Task goal
Copy out every line in the entries below that includes "Denizi".

[Stored data entries]
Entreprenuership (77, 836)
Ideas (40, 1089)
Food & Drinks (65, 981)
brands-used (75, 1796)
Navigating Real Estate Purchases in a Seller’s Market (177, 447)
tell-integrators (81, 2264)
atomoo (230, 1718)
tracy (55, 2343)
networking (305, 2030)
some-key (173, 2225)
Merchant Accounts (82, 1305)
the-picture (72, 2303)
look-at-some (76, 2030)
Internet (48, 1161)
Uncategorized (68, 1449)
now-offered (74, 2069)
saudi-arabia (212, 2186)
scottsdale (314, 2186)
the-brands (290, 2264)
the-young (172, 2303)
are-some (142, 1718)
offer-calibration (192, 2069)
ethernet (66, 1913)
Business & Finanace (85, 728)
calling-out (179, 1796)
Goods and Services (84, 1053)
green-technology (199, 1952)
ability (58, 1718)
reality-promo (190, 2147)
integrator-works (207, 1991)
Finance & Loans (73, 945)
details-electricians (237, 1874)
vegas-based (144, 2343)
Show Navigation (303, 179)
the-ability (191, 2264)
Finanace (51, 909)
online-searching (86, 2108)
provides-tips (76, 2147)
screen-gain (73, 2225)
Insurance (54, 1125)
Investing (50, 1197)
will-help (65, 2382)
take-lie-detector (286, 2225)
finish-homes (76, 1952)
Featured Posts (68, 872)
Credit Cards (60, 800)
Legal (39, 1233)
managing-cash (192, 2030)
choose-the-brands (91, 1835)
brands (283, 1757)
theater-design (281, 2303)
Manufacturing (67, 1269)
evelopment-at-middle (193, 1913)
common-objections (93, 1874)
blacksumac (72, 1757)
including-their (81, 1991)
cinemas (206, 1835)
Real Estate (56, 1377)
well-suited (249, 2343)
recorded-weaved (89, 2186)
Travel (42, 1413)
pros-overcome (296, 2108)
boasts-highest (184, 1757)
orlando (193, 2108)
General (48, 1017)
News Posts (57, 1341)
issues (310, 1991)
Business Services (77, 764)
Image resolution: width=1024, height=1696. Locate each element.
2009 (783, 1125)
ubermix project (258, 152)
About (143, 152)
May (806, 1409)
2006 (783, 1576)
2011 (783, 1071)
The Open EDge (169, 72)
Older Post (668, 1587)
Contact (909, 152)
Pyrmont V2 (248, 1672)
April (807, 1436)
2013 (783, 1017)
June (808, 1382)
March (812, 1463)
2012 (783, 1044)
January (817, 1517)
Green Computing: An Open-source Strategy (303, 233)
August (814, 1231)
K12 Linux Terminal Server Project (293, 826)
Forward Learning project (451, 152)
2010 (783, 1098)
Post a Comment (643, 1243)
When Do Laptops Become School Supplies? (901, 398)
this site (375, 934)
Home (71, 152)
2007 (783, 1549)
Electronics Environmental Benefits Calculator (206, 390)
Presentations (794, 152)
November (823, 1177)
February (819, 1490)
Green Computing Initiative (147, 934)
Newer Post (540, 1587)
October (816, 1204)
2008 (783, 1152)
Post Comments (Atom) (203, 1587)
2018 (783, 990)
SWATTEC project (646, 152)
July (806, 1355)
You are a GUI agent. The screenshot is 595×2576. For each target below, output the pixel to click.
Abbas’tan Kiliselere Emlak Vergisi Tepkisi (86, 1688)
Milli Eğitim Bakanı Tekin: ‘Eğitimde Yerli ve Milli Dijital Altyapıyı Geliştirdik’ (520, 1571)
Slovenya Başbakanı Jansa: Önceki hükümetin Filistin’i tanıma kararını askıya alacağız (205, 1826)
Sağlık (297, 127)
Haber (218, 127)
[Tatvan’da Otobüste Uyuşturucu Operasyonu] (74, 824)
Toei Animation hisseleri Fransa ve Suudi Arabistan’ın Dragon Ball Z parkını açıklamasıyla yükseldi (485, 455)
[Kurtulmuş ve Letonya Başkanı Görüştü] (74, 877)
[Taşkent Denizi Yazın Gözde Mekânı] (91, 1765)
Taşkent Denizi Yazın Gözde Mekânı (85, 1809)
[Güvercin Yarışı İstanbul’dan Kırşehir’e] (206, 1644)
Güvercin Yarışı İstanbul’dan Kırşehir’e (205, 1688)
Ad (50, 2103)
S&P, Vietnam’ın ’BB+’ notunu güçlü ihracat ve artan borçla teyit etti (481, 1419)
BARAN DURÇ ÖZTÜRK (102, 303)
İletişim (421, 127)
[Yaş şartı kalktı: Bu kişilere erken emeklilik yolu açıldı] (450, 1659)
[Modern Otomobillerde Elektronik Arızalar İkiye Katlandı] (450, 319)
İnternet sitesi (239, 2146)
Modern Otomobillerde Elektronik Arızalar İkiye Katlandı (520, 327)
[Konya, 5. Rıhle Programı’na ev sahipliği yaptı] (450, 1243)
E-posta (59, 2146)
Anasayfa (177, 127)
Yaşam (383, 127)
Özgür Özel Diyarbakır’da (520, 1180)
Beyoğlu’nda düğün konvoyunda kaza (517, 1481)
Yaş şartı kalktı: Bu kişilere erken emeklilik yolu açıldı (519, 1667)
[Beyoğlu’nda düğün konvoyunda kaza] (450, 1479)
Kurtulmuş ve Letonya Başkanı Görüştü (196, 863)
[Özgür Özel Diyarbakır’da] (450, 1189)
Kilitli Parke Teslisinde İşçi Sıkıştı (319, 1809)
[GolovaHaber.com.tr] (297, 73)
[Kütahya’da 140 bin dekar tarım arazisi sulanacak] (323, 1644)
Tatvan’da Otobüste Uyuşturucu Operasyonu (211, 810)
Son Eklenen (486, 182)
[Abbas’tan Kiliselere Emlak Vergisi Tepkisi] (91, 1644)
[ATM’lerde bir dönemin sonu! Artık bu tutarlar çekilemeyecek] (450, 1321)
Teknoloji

Response
[Taşkent Denizi Yazın Gözde Mekânı] (91, 1765)
Taşkent Denizi Yazın Gözde Mekânı (85, 1809)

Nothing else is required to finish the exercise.